GenXHC: a probabilistic generative model for cross-hybridization compensation in high-density genome-wide microarray data

Jim C. Huang 1,*, Quaid D. Morris 1, Timothy R. Hughes 2 and Brendan J. Frey 1

1Probabilistic and Statistical Inference Group, Department of Electrical and Computer Engineering, University of Toronto Toronto, ON, Canada M5S 3G4
2Banting and Best Department of Medical Research, University of Toronto Toronto, ON, Canada M5G 1L6

*To whom correspondence should be addressed.

Motivation: Microarray designs containing millions to hundreds of millions of probes that tile entire genomes are currently being released. Within the next 2 months, our group will release a microarray data set containing over 12 000 000 microarray measurements taken from 37 mouse tissues. A problem that will become increasingly significant in the upcoming era of genome-wide exon-tiling microarray experiments is the removal of cross-hybridization noise. We present a probabilistic generative model for cross-hybridization in microarray data and a corresponding variational learning method for cross-hybridization compensation, GenXHC, that reduces cross-hybridization noise by taking into account multiple sources for each mRNA expression level measurement, as well as prior knowledge of hybridization similarities between the nucleotide sequences of microarray probes and their target cDNAs.

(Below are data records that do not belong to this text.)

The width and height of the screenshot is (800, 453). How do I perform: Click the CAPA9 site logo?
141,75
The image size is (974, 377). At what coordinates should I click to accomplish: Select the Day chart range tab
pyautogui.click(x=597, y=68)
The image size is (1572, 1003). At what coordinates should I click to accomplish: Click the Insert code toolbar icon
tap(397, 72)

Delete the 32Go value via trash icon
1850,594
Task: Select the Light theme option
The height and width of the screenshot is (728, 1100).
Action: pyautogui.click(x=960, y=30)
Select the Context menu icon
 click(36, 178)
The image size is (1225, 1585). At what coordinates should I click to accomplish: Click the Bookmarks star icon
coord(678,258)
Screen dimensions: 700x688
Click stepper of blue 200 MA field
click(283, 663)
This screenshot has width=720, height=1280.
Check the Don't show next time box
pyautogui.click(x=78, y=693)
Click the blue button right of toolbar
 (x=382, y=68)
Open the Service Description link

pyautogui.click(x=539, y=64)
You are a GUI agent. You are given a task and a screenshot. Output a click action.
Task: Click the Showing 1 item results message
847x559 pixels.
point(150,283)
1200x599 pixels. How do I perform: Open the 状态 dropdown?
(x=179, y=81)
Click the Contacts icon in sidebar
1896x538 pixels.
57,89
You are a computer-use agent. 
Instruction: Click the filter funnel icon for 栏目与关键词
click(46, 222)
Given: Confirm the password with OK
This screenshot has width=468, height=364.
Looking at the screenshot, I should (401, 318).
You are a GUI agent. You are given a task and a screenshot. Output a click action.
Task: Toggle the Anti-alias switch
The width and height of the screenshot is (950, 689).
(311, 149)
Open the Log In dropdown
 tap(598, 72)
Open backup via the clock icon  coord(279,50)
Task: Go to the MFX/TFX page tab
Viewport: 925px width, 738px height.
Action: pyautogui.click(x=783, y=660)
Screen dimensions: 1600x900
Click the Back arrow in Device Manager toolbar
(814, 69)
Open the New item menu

Results: The algorithm is applied to a subset of an exon-resolution genome-wide Agilent microarray data set for chromosome 16 of Mus musculus and is found to produce statistically significant reductions in cross-hybridization noise. The denoised data is found to produce enrichment in multiple gene ontology–biological process (GO–BP) functional groups. The algorithm is found to outperform robust multi-array analysis, another method for cross-hybridization compensation.